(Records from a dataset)
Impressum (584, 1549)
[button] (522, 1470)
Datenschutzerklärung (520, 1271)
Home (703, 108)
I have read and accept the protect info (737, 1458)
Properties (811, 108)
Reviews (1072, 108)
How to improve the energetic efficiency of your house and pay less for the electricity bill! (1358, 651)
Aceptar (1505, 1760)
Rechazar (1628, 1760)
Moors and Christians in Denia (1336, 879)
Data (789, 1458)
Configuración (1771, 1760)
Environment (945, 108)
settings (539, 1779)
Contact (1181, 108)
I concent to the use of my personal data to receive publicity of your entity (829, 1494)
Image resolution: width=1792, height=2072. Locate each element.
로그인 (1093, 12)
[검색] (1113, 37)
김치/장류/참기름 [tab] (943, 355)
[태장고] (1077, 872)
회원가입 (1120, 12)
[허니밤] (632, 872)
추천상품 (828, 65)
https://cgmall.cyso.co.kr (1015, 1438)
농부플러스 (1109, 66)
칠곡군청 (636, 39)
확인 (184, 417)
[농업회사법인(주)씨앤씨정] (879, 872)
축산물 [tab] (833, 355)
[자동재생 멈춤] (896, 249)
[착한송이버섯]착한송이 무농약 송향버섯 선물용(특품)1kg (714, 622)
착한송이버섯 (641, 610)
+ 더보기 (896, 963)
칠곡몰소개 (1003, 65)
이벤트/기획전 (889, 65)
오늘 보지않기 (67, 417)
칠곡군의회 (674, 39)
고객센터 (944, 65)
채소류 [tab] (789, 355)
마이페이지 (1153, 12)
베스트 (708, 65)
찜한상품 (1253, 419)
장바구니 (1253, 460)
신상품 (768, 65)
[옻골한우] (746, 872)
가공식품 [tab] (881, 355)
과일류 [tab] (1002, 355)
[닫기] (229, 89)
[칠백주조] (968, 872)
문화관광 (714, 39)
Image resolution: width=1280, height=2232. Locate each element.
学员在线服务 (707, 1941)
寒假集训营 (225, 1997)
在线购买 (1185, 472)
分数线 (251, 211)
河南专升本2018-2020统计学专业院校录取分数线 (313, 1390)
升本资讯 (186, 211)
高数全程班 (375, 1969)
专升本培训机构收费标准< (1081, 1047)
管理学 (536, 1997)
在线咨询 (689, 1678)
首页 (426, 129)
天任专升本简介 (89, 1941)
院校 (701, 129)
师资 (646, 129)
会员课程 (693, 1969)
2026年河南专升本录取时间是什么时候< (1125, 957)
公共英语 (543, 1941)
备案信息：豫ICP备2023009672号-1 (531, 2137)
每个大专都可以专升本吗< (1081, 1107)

» **Exercise goal**
Exactly the lines from the one containing "베스트 (708, 65)" through the end of the records above are to be printed, and no others.

» **Completed task**
베스트 (708, 65)
찜한상품 (1253, 419)
장바구니 (1253, 460)
신상품 (768, 65)
[옻골한우] (746, 872)
가공식품 [tab] (881, 355)
과일류 [tab] (1002, 355)
[닫기] (229, 89)
[칠백주조] (968, 872)
문화관광 (714, 39)
Image resolution: width=1280, height=2232. Locate each element.
学员在线服务 (707, 1941)
寒假集训营 (225, 1997)
在线购买 (1185, 472)
分数线 (251, 211)
河南专升本2018-2020统计学专业院校录取分数线 (313, 1390)
升本资讯 (186, 211)
高数全程班 (375, 1969)
专升本培训机构收费标准< (1081, 1047)
管理学 (536, 1997)
在线咨询 (689, 1678)
首页 (426, 129)
天任专升本简介 (89, 1941)
院校 (701, 129)
师资 (646, 129)
会员课程 (693, 1969)
2026年河南专升本录取时间是什么时候< (1125, 957)
公共英语 (543, 1941)
备案信息：豫ICP备2023009672号-1 (531, 2137)
每个大专都可以专升本吗< (1081, 1107)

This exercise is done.